EXERCISE. For the word "computer", count the lines of the listing that contain it and give only the count.

DATA RECORDS.
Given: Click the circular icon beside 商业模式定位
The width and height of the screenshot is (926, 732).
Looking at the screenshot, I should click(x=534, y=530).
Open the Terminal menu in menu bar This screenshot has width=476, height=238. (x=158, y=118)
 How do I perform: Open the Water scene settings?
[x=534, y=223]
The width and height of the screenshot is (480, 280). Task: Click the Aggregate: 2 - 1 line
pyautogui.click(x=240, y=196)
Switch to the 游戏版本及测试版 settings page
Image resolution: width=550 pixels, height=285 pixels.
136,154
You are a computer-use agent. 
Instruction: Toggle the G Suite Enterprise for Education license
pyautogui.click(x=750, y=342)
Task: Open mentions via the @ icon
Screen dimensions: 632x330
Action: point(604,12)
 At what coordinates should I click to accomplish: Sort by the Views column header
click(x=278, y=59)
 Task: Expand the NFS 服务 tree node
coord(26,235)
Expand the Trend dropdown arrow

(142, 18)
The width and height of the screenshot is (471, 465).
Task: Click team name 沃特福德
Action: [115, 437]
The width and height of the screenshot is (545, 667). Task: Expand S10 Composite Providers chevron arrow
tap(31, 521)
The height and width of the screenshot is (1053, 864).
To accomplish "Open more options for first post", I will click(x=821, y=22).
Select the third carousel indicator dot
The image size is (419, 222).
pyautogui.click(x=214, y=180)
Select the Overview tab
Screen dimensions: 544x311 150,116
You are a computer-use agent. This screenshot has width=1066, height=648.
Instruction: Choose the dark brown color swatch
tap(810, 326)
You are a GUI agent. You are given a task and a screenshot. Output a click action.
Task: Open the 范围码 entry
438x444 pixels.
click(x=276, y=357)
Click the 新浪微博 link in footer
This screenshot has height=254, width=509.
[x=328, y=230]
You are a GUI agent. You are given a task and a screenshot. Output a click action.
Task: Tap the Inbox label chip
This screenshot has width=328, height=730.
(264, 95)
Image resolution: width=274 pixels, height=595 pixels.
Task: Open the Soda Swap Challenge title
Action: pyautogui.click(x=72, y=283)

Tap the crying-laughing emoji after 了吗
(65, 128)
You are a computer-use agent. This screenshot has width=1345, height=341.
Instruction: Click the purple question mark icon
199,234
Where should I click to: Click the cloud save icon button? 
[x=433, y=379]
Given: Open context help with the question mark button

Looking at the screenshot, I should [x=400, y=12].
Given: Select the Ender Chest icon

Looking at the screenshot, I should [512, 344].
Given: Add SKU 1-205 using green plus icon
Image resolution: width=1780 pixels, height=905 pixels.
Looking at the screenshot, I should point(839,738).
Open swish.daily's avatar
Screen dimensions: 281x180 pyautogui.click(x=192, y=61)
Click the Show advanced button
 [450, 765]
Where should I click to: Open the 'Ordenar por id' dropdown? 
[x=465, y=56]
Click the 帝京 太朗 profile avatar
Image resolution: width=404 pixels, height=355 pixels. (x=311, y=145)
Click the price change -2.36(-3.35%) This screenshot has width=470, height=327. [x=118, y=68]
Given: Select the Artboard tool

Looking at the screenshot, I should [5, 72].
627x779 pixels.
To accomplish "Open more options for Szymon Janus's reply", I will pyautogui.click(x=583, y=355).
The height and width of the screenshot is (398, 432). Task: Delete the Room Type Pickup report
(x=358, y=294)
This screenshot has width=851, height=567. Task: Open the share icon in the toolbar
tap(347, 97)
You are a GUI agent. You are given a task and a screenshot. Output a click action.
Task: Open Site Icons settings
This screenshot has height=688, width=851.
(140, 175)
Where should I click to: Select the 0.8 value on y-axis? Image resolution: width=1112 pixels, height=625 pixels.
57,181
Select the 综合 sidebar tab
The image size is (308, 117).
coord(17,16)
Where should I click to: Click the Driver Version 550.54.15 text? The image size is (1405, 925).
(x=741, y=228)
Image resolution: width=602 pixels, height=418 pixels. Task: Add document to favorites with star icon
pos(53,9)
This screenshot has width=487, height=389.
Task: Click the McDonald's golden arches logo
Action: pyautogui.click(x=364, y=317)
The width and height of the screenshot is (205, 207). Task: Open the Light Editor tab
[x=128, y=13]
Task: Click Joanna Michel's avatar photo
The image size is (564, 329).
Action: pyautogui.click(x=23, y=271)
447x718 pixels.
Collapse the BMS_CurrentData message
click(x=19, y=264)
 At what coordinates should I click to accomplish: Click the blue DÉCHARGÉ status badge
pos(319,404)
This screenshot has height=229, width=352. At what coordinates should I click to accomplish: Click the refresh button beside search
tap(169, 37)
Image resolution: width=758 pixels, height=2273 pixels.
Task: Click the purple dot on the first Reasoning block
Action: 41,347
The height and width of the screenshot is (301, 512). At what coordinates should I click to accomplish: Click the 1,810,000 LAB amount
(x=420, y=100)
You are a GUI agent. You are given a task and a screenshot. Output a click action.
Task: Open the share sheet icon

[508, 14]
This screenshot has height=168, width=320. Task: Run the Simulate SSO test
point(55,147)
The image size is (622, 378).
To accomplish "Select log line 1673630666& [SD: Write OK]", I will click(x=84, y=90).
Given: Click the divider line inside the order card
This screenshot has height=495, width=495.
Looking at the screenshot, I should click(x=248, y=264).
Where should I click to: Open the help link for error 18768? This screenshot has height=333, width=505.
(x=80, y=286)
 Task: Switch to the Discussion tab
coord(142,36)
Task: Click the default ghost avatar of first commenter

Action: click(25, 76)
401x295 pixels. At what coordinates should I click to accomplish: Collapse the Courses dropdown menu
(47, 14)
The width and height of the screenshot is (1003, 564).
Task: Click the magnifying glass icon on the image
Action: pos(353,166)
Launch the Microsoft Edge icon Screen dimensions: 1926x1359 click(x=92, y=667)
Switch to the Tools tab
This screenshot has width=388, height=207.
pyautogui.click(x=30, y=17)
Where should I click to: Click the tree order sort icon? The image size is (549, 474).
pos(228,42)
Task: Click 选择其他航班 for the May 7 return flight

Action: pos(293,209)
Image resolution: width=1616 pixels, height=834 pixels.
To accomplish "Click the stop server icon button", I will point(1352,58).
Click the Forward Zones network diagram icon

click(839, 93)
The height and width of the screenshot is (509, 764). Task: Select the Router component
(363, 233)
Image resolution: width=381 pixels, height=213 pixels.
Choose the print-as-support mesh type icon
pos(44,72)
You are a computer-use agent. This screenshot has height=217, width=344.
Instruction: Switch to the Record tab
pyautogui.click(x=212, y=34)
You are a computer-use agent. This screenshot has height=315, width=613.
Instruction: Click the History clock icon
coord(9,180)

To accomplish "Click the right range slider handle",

REPLY TO THE EXERCISE. 5